Recognizing the racism is the first step. Talk is cheap. It’s costly to try to do something about it.  The challenges in the parish were new opportunities. We started to host the annual Native American Catholic celebration and struggled with the Vietnamese to find the best way forward for their congregation. Was it integration to our American parish or the establishment of an ethnic parish for the Vietnamese? They eventually chose the latter and Our Lady of LaVang parish is now part of our Catholic scene in Greenville. At the food pantry and among the homeless and the rural poor the racial make up was usually about 50-50. If people needed help they got both handouts at the food pantry and hand ups at the Mother Teresa House.

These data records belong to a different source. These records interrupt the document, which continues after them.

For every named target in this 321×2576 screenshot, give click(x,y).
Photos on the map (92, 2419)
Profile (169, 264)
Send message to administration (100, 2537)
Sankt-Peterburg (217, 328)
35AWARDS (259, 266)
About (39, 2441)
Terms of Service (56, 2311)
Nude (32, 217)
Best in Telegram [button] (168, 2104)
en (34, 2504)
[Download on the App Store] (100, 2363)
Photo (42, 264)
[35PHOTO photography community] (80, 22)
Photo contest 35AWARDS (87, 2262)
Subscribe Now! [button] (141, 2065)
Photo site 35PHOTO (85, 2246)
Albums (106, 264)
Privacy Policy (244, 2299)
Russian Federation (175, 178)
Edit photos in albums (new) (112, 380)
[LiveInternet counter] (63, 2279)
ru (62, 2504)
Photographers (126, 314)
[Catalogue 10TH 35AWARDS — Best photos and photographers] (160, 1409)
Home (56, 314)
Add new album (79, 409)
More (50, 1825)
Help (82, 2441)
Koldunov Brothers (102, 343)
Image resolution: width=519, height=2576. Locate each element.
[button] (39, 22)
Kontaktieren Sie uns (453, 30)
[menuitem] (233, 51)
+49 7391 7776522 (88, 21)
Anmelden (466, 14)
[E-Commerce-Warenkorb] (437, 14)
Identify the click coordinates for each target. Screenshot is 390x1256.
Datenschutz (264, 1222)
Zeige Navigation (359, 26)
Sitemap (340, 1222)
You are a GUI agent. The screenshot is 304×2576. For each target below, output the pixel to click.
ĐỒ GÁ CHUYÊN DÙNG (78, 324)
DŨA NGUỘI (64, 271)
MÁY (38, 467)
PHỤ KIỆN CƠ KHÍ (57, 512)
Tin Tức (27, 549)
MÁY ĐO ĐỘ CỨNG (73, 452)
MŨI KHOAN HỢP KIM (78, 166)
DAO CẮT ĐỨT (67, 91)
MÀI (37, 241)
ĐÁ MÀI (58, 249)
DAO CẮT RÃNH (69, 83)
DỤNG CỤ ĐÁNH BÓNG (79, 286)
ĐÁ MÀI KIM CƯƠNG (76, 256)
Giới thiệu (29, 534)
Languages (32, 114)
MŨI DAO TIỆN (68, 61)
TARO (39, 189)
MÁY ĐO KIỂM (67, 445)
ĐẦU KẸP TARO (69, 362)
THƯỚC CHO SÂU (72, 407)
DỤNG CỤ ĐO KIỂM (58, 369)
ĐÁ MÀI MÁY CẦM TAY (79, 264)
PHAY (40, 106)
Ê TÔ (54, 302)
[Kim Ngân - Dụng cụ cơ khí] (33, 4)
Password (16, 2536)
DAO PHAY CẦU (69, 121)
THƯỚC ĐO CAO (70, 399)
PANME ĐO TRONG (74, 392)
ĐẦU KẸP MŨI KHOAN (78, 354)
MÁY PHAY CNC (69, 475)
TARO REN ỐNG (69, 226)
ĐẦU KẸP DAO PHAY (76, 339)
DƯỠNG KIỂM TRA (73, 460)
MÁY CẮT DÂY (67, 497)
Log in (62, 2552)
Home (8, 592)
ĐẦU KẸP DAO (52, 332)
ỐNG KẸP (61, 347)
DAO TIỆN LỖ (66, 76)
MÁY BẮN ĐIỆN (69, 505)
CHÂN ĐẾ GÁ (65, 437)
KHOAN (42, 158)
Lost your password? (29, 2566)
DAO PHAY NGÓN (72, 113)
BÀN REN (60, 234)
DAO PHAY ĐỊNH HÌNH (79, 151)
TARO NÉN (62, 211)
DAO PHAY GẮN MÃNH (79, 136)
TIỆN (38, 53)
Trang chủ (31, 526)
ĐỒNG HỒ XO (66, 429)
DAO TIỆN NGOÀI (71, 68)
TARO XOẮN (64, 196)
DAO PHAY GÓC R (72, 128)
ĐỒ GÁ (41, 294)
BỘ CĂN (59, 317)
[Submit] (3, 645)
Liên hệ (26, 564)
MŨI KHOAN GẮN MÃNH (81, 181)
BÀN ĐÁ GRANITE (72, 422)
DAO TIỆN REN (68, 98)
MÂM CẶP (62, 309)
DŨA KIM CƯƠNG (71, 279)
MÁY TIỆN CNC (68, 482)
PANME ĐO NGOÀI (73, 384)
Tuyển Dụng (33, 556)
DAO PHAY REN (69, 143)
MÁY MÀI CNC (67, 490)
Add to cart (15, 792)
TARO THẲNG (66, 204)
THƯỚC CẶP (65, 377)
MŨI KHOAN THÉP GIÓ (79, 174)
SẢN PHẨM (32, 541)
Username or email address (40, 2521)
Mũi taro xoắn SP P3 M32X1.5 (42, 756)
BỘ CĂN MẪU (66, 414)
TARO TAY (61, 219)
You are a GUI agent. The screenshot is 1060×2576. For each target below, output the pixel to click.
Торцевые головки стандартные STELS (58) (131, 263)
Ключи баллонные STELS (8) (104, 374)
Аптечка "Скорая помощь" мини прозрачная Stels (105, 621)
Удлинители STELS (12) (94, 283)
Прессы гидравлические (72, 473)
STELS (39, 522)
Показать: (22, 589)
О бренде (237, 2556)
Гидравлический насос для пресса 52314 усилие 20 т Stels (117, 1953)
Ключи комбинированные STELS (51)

However, in working with the different racial groups it became clear that the whole question of racism is extremely complicated. There are no easy answers and only by listening to what each group of people wanted were we able to make progress.

One of the problems was that racism cropped up in the most unexpected places. Here are a couple of examples from my own experience working with a racially diverse parish: I was trying to encourage a group of parishioners to get more involved with our St Vincent dePaul food pantry and Mother Teresa House–our referral and advice center for the needy. The leader of this group of parishioners turned up his nose and said, “We don’t want to help those people. They’re lazy.”  So this person made a blatantly racist comment about the folks who come to the food pantry assuming that they were all African American and all lazy. The complexity was that the person making the comment was Vietnamese.

Of course not all Vietnamese people are racist, but this one was, and when I called him on it he denied that he was racist.

Another example also illuminates the complexities of complexion. In talking to folks in the community, and our diocesan ethnics ministry experts everyone said that education was an important factor, so I started a choral scholarship program in our parish school for underprivileged kids. The idea was that students would get full scholarships and join our children’s choir and also get a musical education. The intention was to target racial minority families and I planned to reach out with some of the minority leaders to identify families who might wish to take advantage of full scholarships to our school. Our parishioners promised the money readily and I set out to find the families who wanted to be part of the program.

On hearing this, one of the snarky comments was, “Fr Longenecker just wants some cute little black boys to sing in his choir.” Again, it was a blatantly racist and ugly comment with innuendos that were even uglier. The problem was–it was not a white person who made the comment.  It was an African American.

So the racism problem is complicated because it is everywhere and takes so many different forms. We talk about “systemic racism” and it is true. I have written elsewhere about the problem of systemic racism saying that racism is so deeply embedded in the system that we don’t see it, and in fact the system in which it is so deeply embedded is human nature itself. We assume we are right and people who are different in some way are wrong. When times get tough we blame the “other” who we consider to be wrong, and after blaming the other we scapegoat the other and eventually lynch the other. Rene Girard’s work on the scapegoat mechanism reveals the depth of the deception in the human heart and it’s pervasiveness within the whole system not just of America or this race or that race, but in the whole of humanity and the whole of human history…penetrating to my heart and your heart and every human heart.

James Cone’s The Cross and the Lynching Tree reveals the stark reality of this dynamic working out in the African American community in America. It is a legacy we should be ashamed of,  but it also reveals that same sick dynamic of blame–one which I call “the sin of the world” in my book Immortal Combat. This dynamic reveals its ugly face whenever we blame others, malign others and project our sin onto them.

Is there systemic racism? Yes. It is ugly and sinful? Yes and it is the symptom of a greater evil that infests every human heart from the day that Cain murdered his brother Abel to the witch hunts, the concentration camps the lynching tree and the deceptive instincts and hidden attitudes of you and me.